Task material START

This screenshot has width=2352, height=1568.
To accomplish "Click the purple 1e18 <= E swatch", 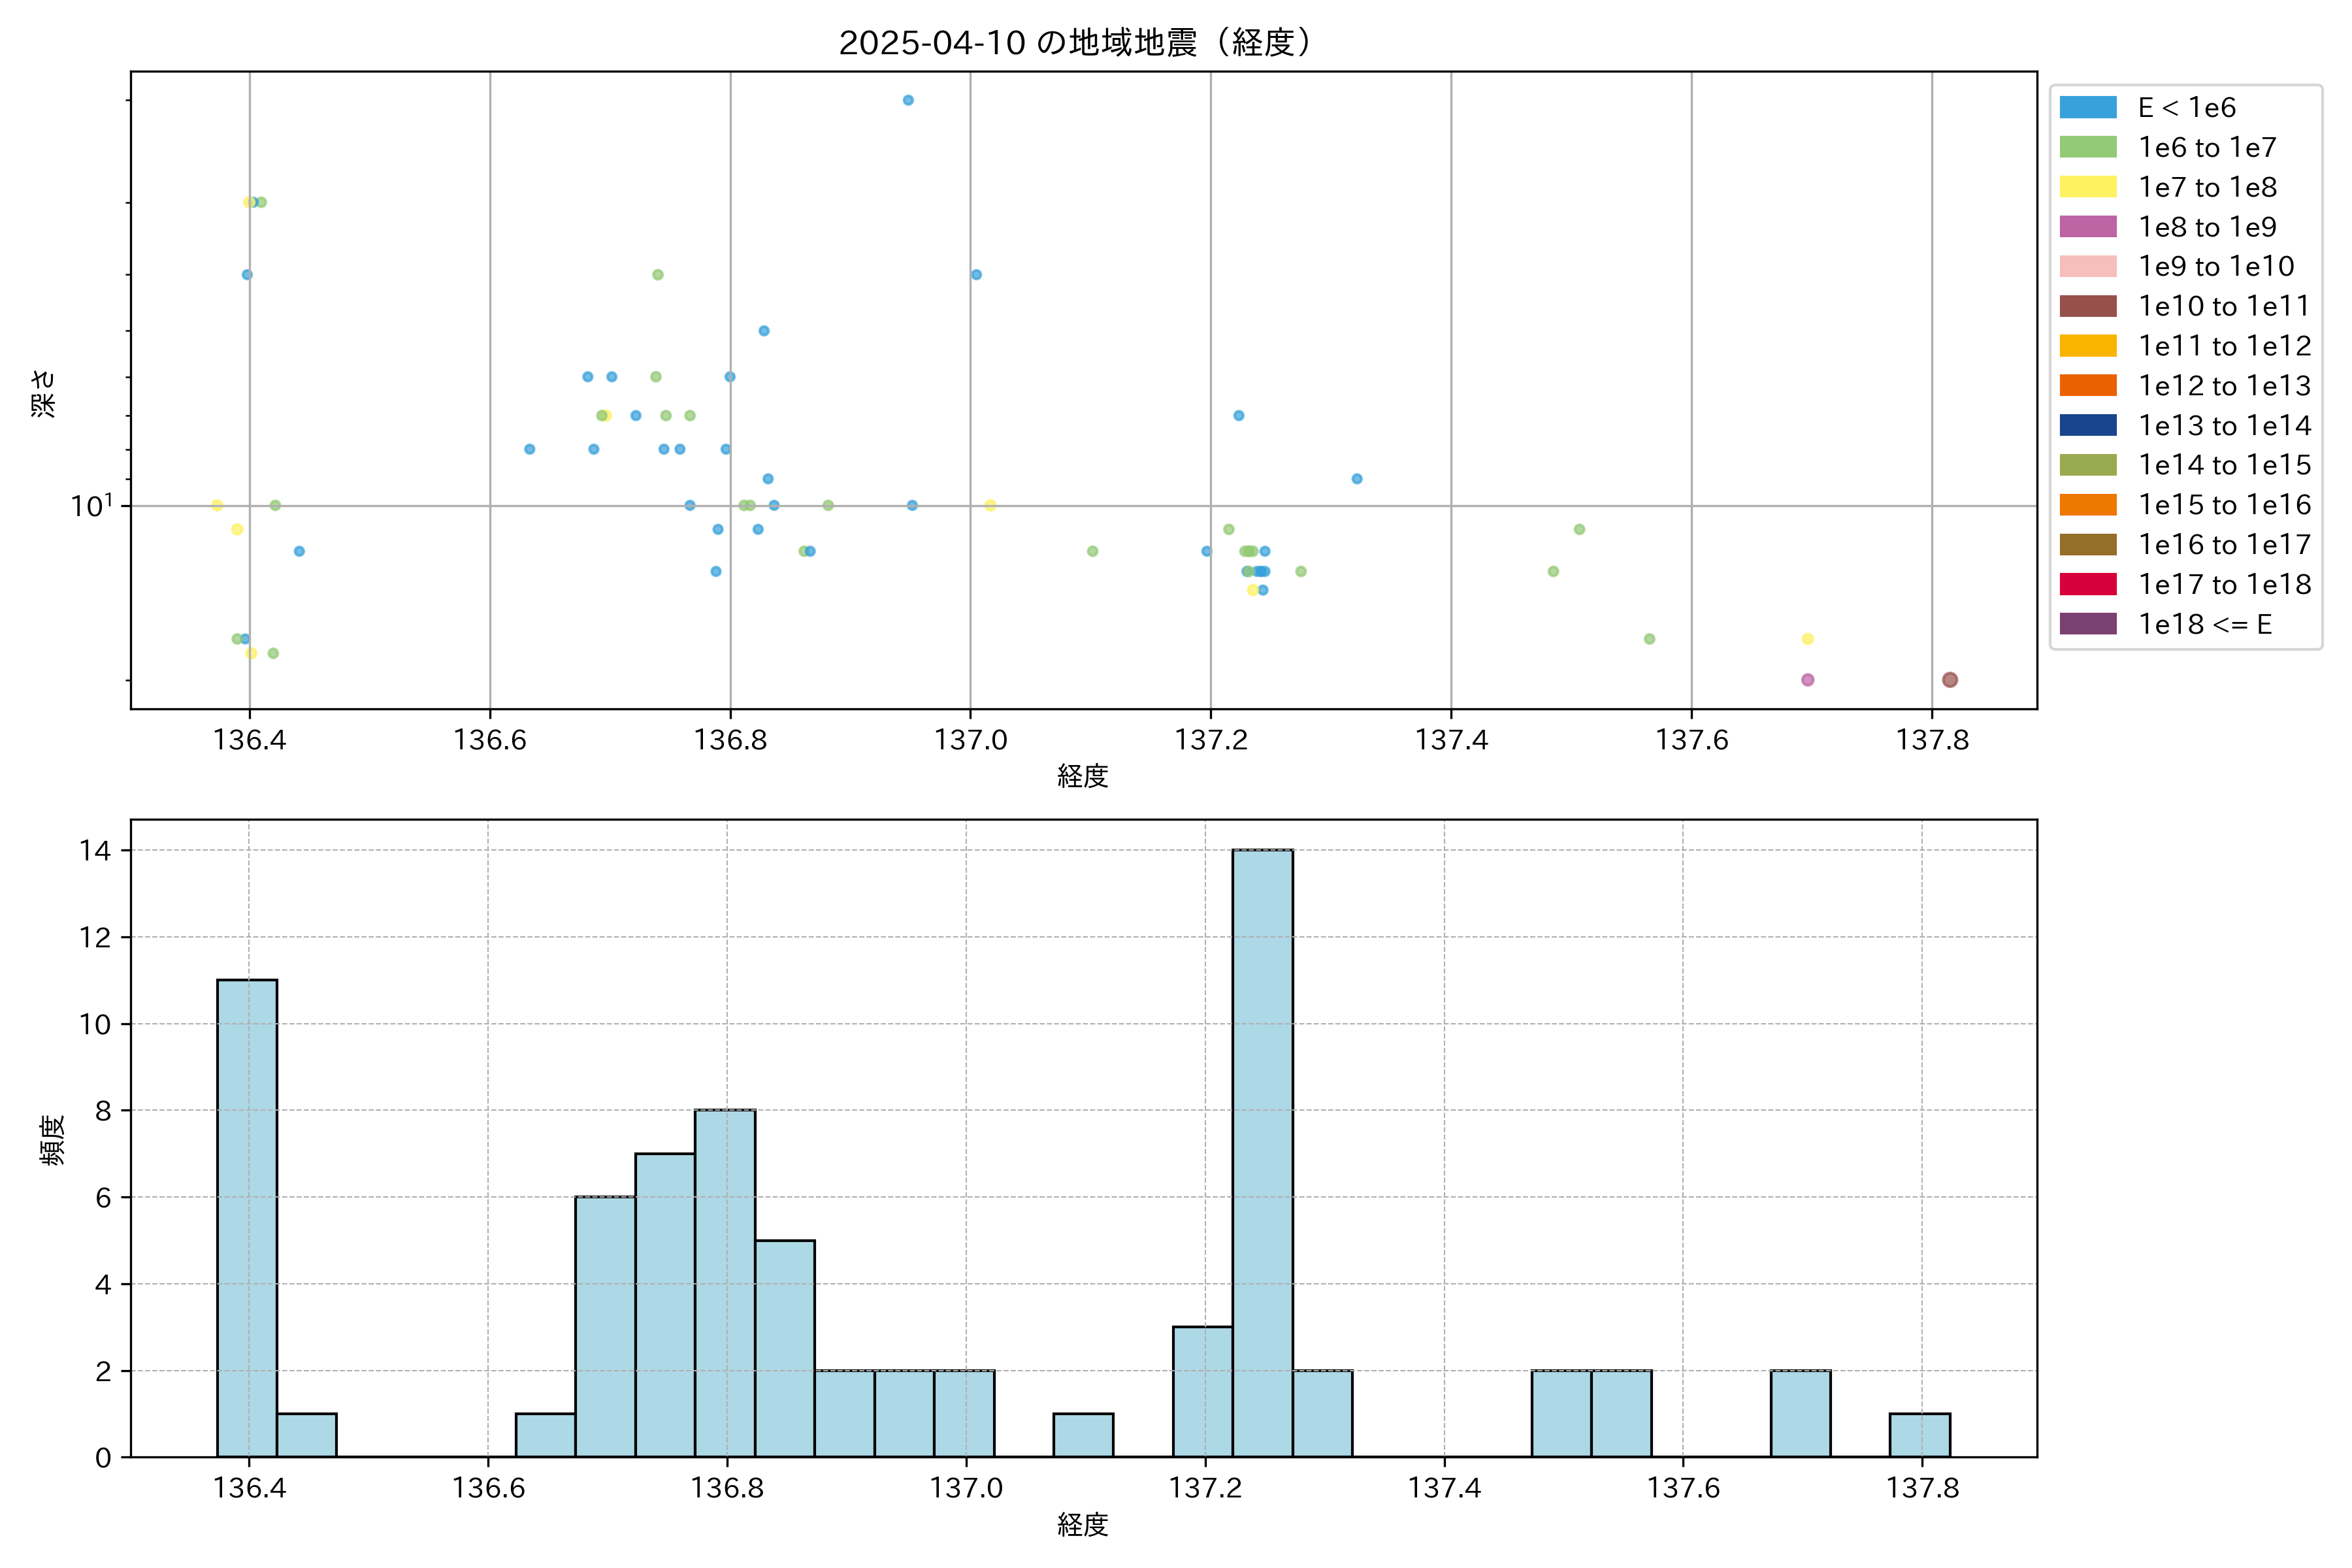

Task material END
Task material START

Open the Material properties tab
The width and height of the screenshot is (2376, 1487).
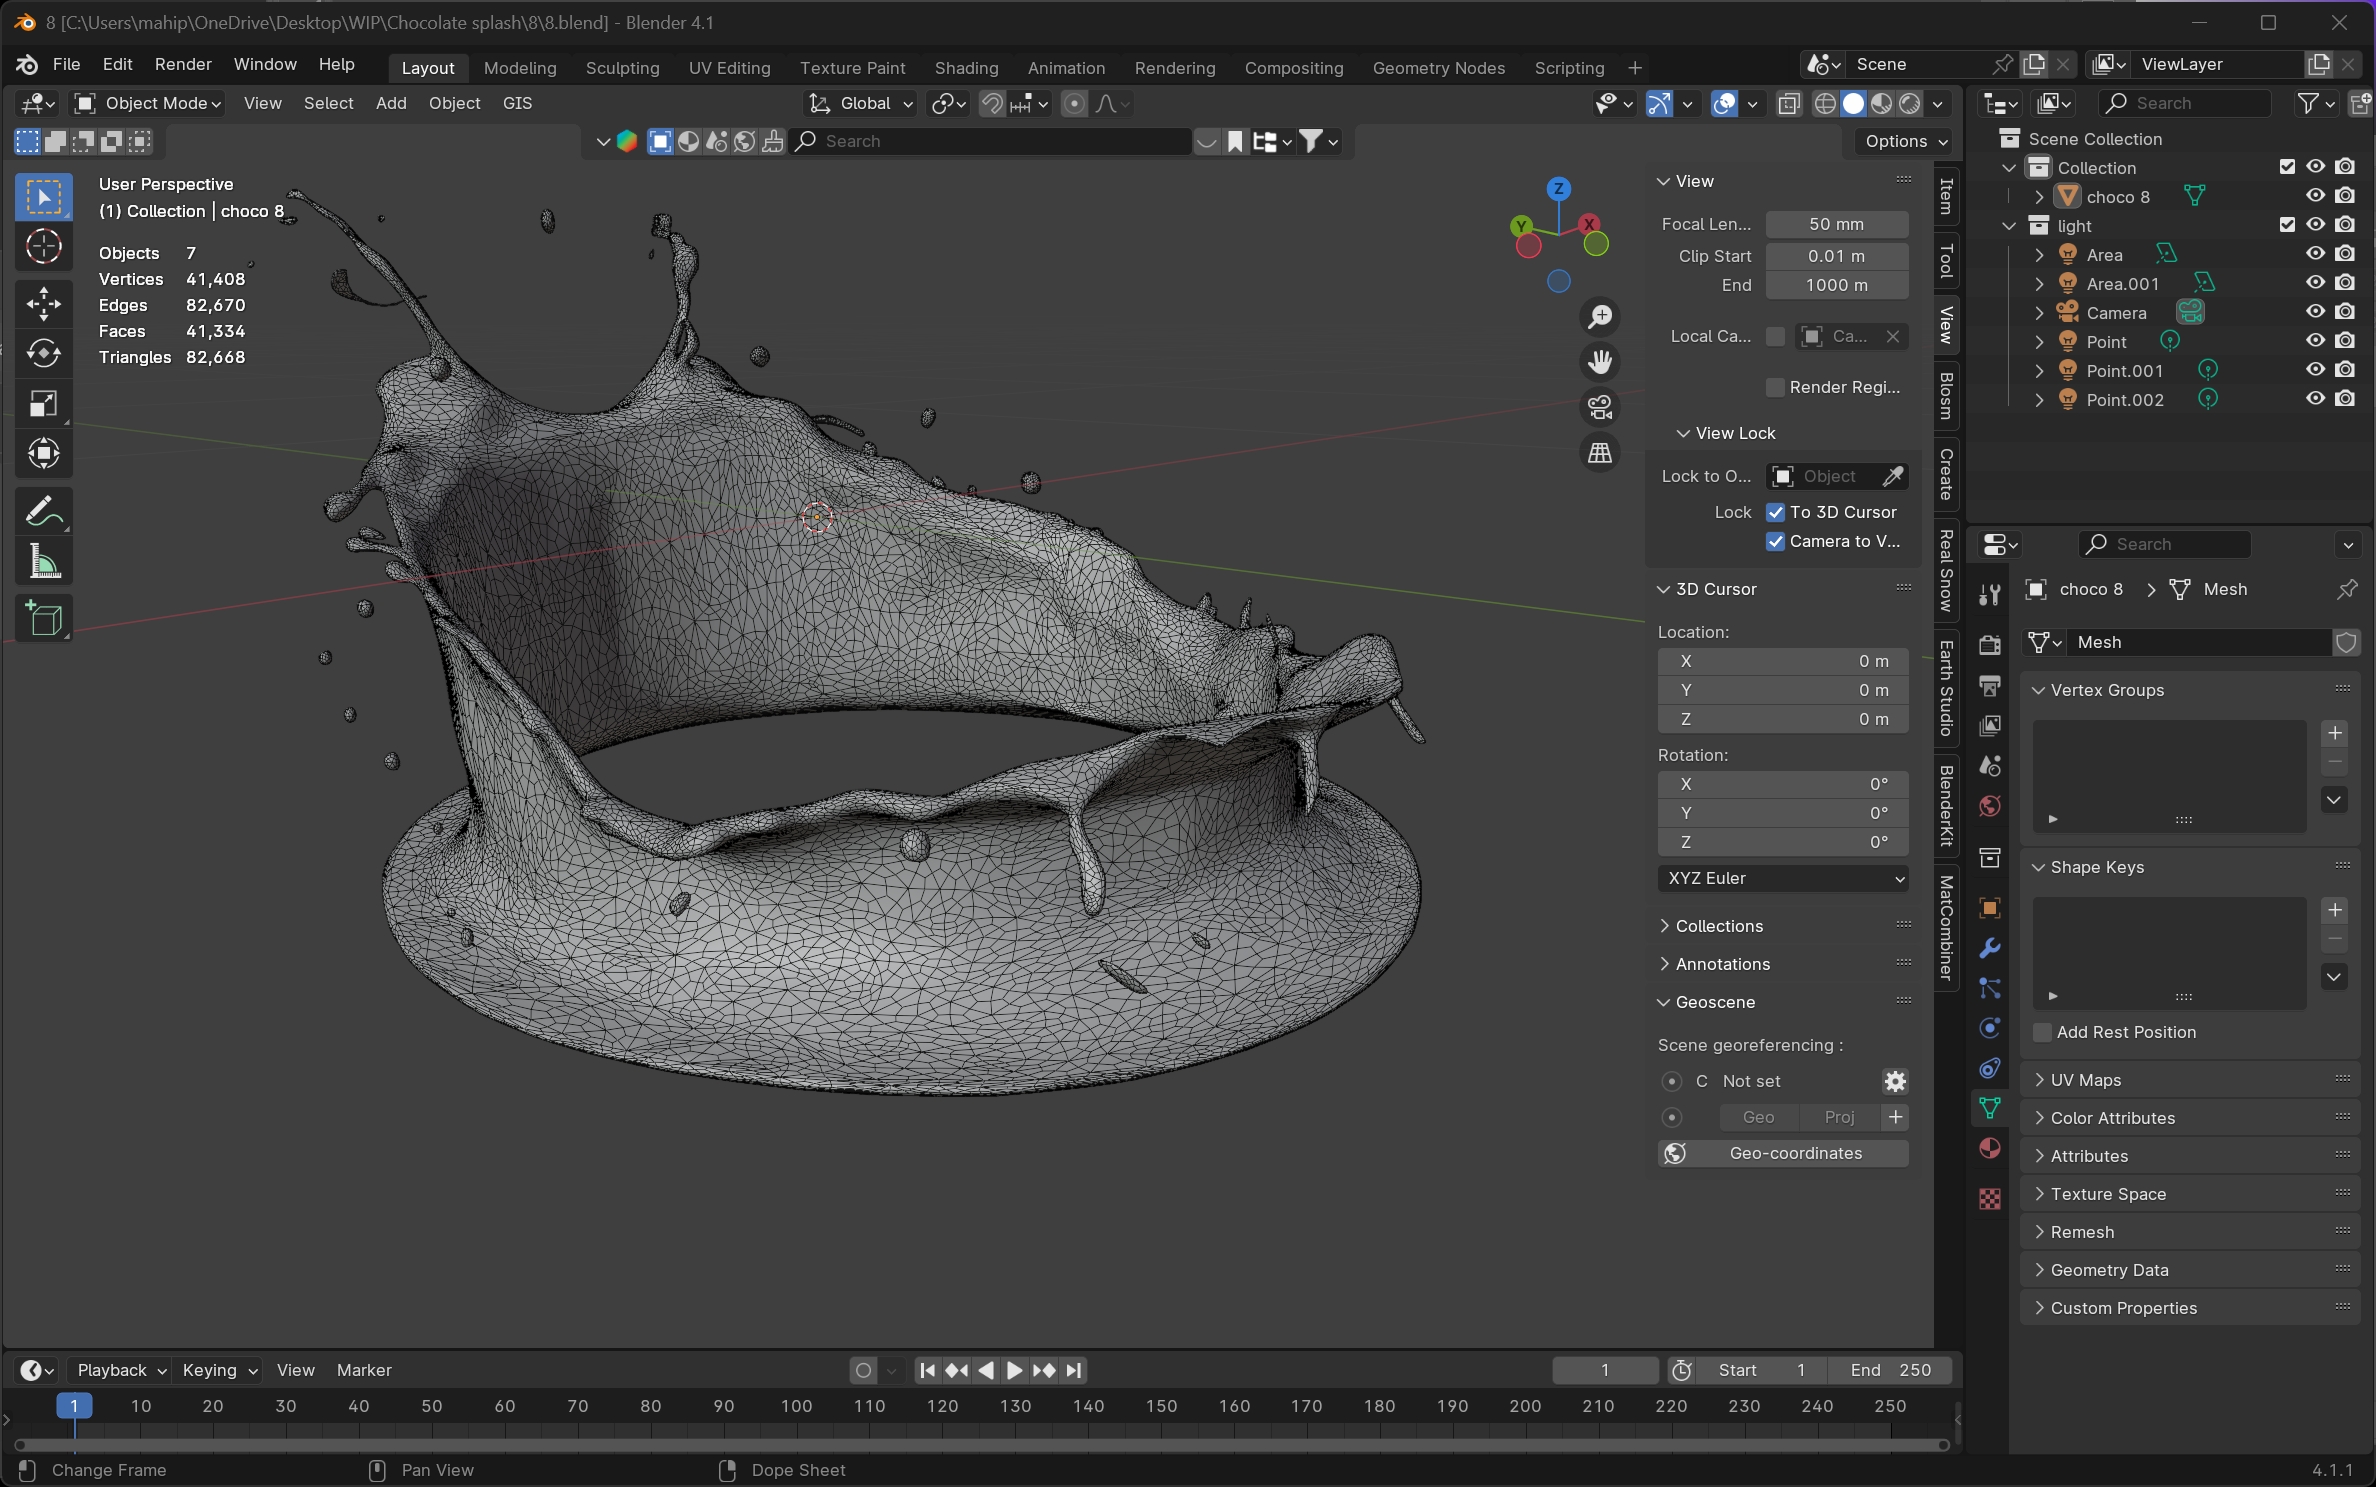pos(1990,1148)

Task material END

Task goal: Would you write out exactly the lines above, starting at the line containing "This screenshot has width=2352, height=1568." and stopping after the line containing "the purple 1e18"? Omit the pictures.

Solution for this task:
This screenshot has width=2352, height=1568.
To accomplish "Click the purple 1e18 <= E swatch", 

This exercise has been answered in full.